I hear you about the arm being sore--my surgeon didn't give me any exercises after my lumpectomy and the RO wasn't happy, so Mon a.m. I am to pick up some from her to start doing.  I am going to a cancer center in central IL where I live for my treatments--I was a volunteer gardener working on the butterfly garden outside the treatment rooms for 2 years before I was diagnosed.  I had been in the builidng before, but walking in as a patient was almost more than I could bear.  I think I have 2 wonderful doctors here, but they are so very busy. 

So glad to find this discussion board---I have a lot to learn and this has been such a blessing to read all the tips and advice and encouragement.   

Mikesgirl--thanks for posting about your emotions.  I know you will do just fine.  However, You have just made me realize when I cried all day Wednesday that it was normal..... I went for simulation and it took longer than I expected and I was prepared for 3 tiny tats and got 7 large black marker X's .  I looked at myself in the dressing room at the Cancer Center and if there hadn't been two other ladies sitting on the bench I would have lost it.  I cried off and on all day. and like you said--- I am tough as nails about just about anything.  I am waiting for the phone call about when the "verification" and rads schedule will start.  I cried when I was first diagnosed too--one minute fine, next minute in tears, not doing one damn thing related to the cancer. A lady at the mall put her arm around me, told me she was a survivor and "ITS THE C, Honey, It's the C" that makes you emotional.  I have treasured that moment and wisdom ever since. 

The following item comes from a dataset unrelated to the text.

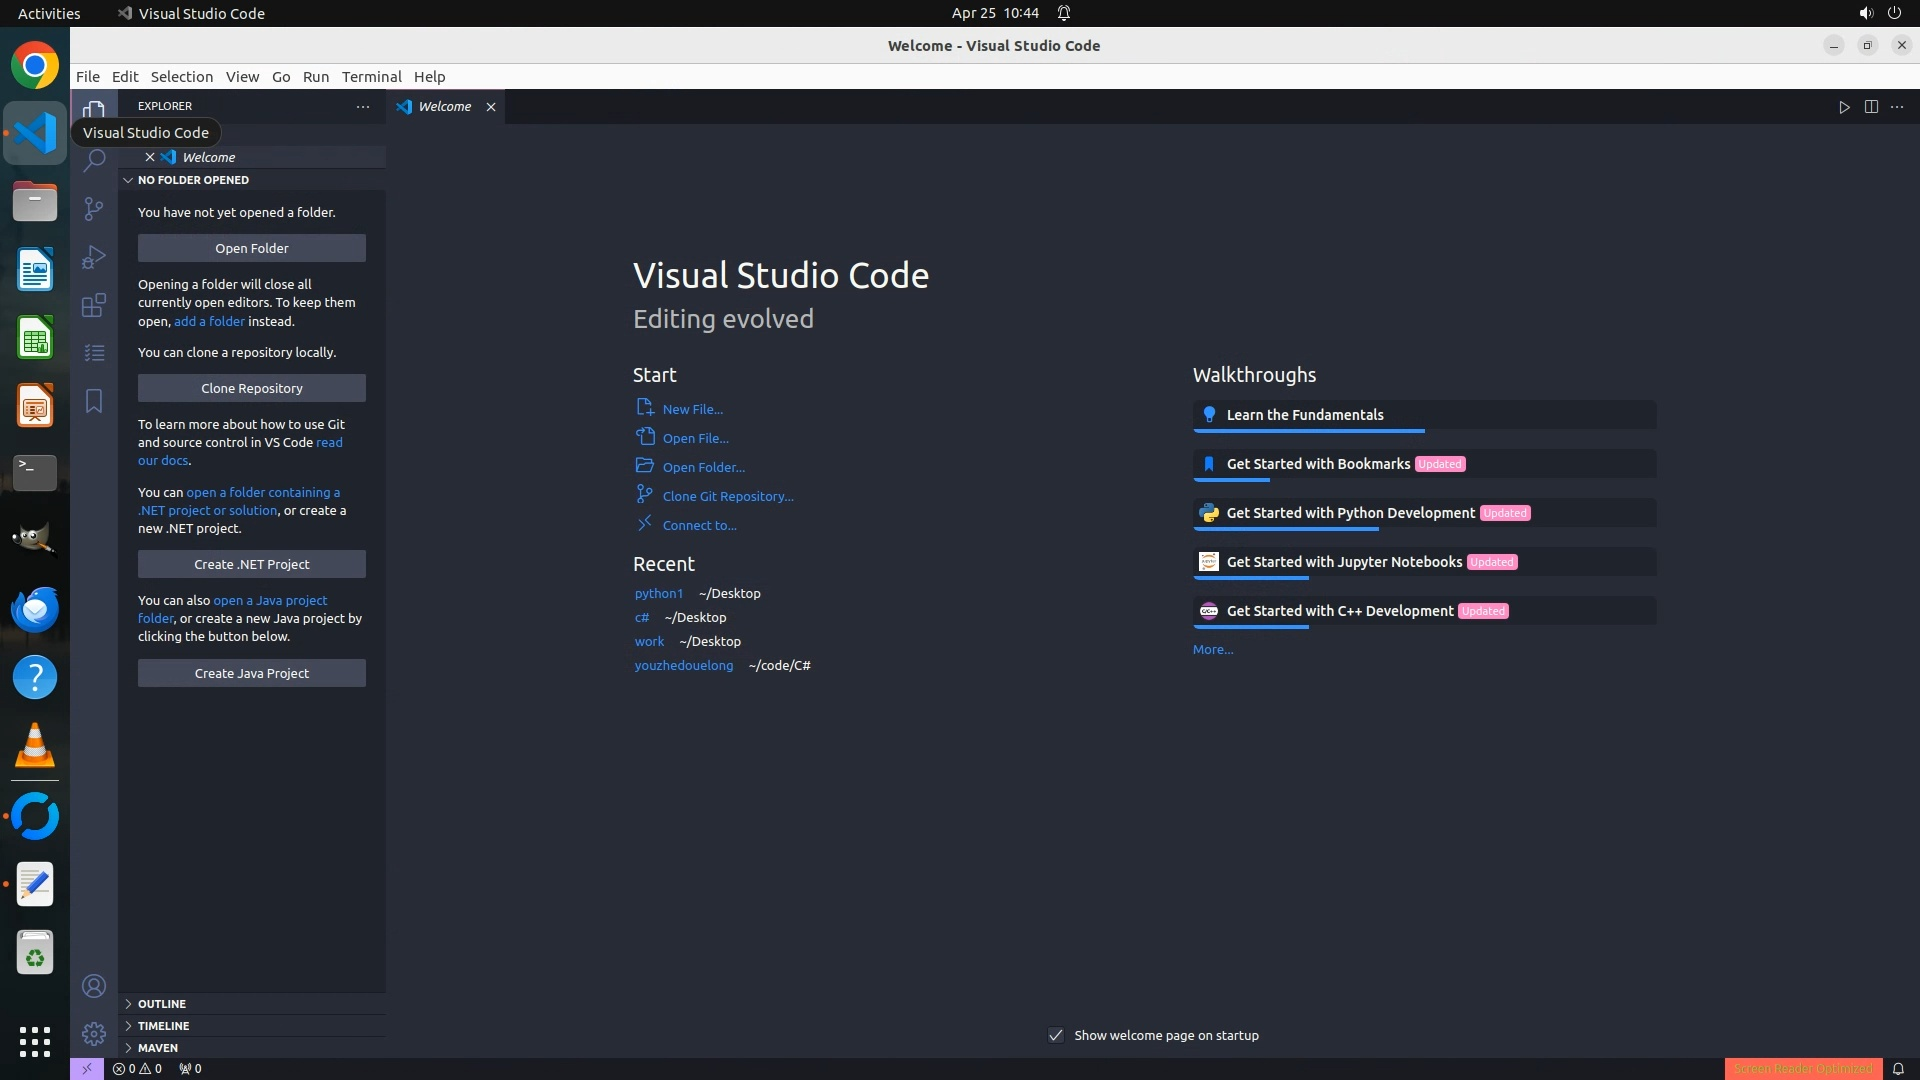Open the Accounts icon in activity bar
Image resolution: width=1920 pixels, height=1080 pixels.
tap(94, 987)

I did not let myself go there but I totally know how you feel.  Not having to go through chemo first, I think that the radiation and going to the cancercare centre made my cancer dx finally feel very real.  Seeing the radiation equipment and all the other people with cancer and finally YOU are a cancer patient.  I put on my social worker cap and visited with everyone else to keep myself out of the role of cancer patient.  It got me through it, but I had those feelings and could have had a complete breakdown.  A good cry or two or three is very healthy, I just did not want to do it.  But I definitely have had my tears too.  Just trying to choose my moments

So...a bit more on what to expect. I'm now 5 days post rads, and I'm now beginning to think the worst is almost over. I was fine until about the day before the last one (a Sunday, so no zaps). Then on the day of my last zap my skin broke down in the most charred place and began oozing what looked like pus (doc and nurse insisted it's normal and just skin sloughing off). Anyway, larger areas broke down Tues, Wed, Thurs, and I went back to the RO on Friday to check if it was ok (not infected). RO said it looked typical and said she thought today or tomorrow (day 5 or 6) would be the worst. It's pretty painful and I'm sort of holed up at home today, but parts are drying out and beginning to peel, which I think is a good sign. After several days of Vaseline embedded gauze, which kept everything moist, I've let it air out, and while it has tightened up a bit, I think this was the right choice. I can't touch the broken skin to put lotion on, but where the skin is intact and new, I'm putting Aquaphor or Biafine.

Trying to control the pain is the current issue, as I can't take the big stuff during the day. Although a little depressing that it gets worse after you're done, I can't imagine hauling myself on that table with my chest looking like this! So, I'm glad the worst part came last...I do see the light now.

TB, can you wear a bra yet?

Lonnie713 - re:Lymphadema - my RO gave me an rx for PT and I went for an evaluation/education last week. I have some range of motion issues with my surgical side so will start PT this week to help with that and to monitor the possible Lymphadema flare up. I am also getting an Rx for compression sleeve and glove to wear when exercising, doing yard work or flying.  You may want to ask your RO for a PR eval.  

Had my planning session, got tattoos - not bad but I now know I won't be getting an artistic tattoo. Can't imagine sitting still for all that. Will start radiation on 4/16.  Thanks to all who are ahead of my schedule for sharing tips!  

Hang in there all - we will be done with RADS and can rest a bit so we can enjoy summer!